Ronald Paul Ziel (July 17, 1939 – December 15, 2016) was an American railway historian.

Born in Manhattan, his family moved to eastern Queens in 1942, and eventually settled in Melville in 1949. He first became interested in railroads as a small child, when his mother would take him to watch the trains at the Long Island Rail Road stations at Queens Village and Bellerose.

He attended Huntington High School, graduating in 1957, and studied advertising design at Pratt Institute in Brooklyn, earning a Bachelor of Fine Arts in 1961. He first began photographing steam locomotives at Brooklyn Eastern District Terminal in the fall of 1960. According to Ziel, these were the last steam locomotives to be used in freight service in the state of New York.

While at Pratt, Ziel joined the Reserve Officers' Training Corps, and upon graduation received a commission as a reserve second lieutenant in the United States Army.
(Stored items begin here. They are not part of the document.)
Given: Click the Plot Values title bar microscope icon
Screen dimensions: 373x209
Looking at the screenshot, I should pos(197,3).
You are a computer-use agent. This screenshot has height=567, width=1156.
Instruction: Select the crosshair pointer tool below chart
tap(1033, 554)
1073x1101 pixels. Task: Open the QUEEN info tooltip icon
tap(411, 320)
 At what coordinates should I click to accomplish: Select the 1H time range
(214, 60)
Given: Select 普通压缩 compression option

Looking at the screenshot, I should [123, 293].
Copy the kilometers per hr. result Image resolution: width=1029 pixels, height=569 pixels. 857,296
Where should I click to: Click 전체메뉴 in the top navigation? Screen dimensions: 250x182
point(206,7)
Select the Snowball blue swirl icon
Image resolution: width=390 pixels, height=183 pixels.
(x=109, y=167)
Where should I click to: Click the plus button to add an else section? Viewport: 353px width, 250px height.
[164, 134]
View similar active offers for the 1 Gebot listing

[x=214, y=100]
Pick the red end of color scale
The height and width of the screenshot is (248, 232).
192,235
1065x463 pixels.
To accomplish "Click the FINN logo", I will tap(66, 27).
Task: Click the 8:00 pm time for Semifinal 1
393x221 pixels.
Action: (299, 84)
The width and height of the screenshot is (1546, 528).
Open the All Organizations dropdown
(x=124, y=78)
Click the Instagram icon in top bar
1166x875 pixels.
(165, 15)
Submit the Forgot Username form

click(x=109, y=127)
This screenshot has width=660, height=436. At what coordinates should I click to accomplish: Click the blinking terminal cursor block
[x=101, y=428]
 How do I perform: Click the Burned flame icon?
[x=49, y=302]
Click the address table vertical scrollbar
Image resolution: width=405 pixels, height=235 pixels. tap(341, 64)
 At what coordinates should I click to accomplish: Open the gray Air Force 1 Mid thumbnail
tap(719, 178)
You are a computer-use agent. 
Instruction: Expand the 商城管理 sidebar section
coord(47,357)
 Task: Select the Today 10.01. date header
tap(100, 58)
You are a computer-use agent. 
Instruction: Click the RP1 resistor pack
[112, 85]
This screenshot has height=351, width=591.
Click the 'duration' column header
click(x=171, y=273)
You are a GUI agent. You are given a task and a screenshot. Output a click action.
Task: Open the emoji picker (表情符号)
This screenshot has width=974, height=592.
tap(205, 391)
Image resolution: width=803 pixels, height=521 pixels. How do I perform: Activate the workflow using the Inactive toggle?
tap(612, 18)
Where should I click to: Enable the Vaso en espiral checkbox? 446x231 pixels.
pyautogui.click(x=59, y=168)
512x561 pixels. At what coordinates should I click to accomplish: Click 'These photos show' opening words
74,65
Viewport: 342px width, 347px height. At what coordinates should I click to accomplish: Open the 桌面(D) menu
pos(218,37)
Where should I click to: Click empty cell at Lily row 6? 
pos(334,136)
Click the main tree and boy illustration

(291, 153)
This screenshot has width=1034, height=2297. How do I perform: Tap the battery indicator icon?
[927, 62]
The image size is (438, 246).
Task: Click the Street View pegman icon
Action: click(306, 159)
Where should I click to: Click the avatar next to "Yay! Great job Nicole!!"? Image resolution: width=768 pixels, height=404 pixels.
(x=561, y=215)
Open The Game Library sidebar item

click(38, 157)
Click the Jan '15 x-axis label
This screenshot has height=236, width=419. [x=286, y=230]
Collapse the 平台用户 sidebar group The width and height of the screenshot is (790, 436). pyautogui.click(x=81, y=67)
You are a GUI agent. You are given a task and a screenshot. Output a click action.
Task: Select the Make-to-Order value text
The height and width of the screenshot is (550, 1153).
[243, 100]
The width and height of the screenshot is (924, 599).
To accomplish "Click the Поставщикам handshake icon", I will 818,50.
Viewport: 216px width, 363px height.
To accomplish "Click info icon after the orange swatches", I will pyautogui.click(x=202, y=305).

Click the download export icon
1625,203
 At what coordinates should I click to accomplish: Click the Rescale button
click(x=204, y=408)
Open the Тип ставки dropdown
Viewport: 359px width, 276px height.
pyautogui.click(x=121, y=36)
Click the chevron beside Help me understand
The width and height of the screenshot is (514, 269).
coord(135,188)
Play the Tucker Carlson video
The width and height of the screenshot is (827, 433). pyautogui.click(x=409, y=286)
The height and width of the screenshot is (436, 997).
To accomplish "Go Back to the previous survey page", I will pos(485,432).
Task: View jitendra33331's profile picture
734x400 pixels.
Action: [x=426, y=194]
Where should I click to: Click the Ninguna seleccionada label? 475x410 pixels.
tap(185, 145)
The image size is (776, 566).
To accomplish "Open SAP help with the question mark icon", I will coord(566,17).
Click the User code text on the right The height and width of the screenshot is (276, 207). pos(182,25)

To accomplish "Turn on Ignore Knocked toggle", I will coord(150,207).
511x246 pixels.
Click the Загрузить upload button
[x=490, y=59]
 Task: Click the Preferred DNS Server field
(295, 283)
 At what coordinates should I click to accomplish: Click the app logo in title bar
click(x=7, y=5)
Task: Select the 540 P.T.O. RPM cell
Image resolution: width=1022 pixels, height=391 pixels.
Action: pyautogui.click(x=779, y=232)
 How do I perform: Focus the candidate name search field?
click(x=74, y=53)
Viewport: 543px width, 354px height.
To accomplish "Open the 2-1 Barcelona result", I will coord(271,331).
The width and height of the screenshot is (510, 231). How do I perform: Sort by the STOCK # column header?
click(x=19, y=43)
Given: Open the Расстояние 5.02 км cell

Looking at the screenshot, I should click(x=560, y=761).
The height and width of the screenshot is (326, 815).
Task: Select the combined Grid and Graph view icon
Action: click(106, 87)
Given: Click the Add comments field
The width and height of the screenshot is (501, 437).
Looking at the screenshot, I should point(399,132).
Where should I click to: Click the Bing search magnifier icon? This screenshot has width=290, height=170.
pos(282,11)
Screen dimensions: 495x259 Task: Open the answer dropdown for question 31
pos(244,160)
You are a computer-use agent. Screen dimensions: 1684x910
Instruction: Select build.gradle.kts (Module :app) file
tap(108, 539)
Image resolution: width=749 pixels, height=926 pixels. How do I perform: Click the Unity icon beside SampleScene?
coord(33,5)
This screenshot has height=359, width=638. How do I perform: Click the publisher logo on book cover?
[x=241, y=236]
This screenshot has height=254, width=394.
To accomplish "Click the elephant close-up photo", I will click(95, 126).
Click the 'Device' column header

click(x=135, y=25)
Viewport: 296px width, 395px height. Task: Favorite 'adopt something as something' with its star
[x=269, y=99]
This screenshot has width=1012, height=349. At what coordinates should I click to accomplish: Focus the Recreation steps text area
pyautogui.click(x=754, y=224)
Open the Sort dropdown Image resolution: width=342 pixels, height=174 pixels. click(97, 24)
He served in the Army Signal Corps, stationed at Fort Gordon, Georgia, from September, 1961 to January, 1962, when he was given a medical discharge because of a diabetic condition. While stationed at Fort Gordon, Ziel began photographing steam locomotives in the southern United States. Eventually these photographs were included in his first book, “Twilight of Steam”, published by Grosset & Dunlap in 1963. He has since written ten more books, including five about the Long Island Rail Road, and has also contributed articles and photographs to Railroad Magazine, Railfan & Railroad and Trains. He also served as executive editor for Dan's Newspapers, a chain of community newspapers serving the East End of Long Island, in addition to working as a writer and staff photographer for those publications.

In 1965, Ziel and his longtime collaborator George Foster published the book “Steel Rails to the Sunrise”. In the course of researching the book they met numerous railroad historians and photographers on Long Island, an experience that led them to form a Long Island chapter of the National Railway Historical Society. The Long Island-Sunrise Trail Chapter was chartered in 1966, with Ziel serving as its first president, an office he held until 1969. Other founding members included Winfield S. Boerckel, F. Rodney Dirkes, Harold Fagerberg, Arthur J. Huneke and Robert Michel. Ziel was also the founder and first president of the Steam Locomotive 39 Preservation Fund, which was responsible for refurbishing LIRR Engine #39 and moving it from the Carriage House Museum in Stony Brook to a new location in Riverhead.

Throughout his life Ziel has traveled to over 50 countries and has, by his own estimate, taken over 25,000 photographs of steam locomotives in regular service. In April 2005 Ziel moved from his long-time home in Water Mill, New York to Tucson, Arizona. In 2008, the Archives at Queens Library purchased Ziel's collection of Long Island photographs. This collection includes both Ziel's own photographs, as well as images by other photographers that Ziel collected. While it takes as its major subject the history of the Long Island Rail Road (and to a lesser extent its parent company, the Pennsylvania Railroad), the collection also includes many photographs documenting subways, buses, trolley lines and other forms of mass transit in Brooklyn, Queens and suburban Long Island, as well as views of boats, docks, lighthouses, residences and many other subjects relating to the history of Long Island. He died at the age of 77 on December 15, 2016.